[CRITIQUE] Revenge, de Coralie Fargeat

Trois riches chefs d’entreprise quarantenaires, mariés et bons pères de famille se retrouvent pour leur partie de chasse annuelle dans une zone désertique de canyons. Un moyen pour eux d’évacuer leur stress et d’affirmer leur virilité armes à la main. Mais cette fois, l’un d’eux est venu avec sa jeune maîtresse, une lolita ultra sexy qui attise rapidement la convoitise des deux autres… Les choses dérapent… Dans l’enfer du désert, la jeune femme laissée pour morte reprend vie… Et la partie de chasse se transforme en une impitoyable chasse à l’homme…

I spit on your grave : très violent mais jubilatoire !

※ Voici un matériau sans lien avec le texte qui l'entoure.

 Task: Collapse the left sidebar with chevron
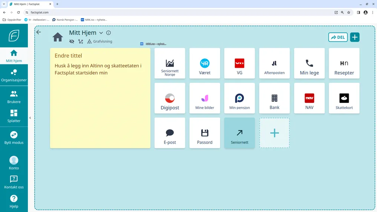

Sorti en 2010 et, bien sûr, interdit aux moins de 16 ans, j’avais le film I Spit On Your Grave (le remake du film Œil pour œil, de Meir Zarchi, sorti en 1978) dans le collimateur. N’étant pas très fan du style « rape and revenge » que je trouve trop pervers et souvent réservé à un public masculin, j’ai pris mon temps avant de le voir et finalement, je ne suis carrément pas déçue. Certes, le film est carrément voyeur et pas mal tordu, mais contrairement à ce qu’on peut croire, le voyeurisme est dans les deux sens et donc ouvert à un public mixte. Ici, la victime devient le bourreau, plus sadique que ses agresseurs. Résultat, quand l’heure de la revanche a sonné, I Spit On Your Grave brille par son originalité et un dosage juste entre un peu de gore et beaucoup de frissons. Grâce à une photographie aux tons bruts et à une mise en scène habile, le film de Steven R. Monroe est surprenant, captivant et horriblement efficace. L’envie de détourner le regard est toujours présente, mais au final, on se prend carrément au jeu machiavélique (et justifié) de l’héroïne. Décomplexé, I Spit On Your Grave offre une plongée en enfer décomplexé et savoureusement effrayante.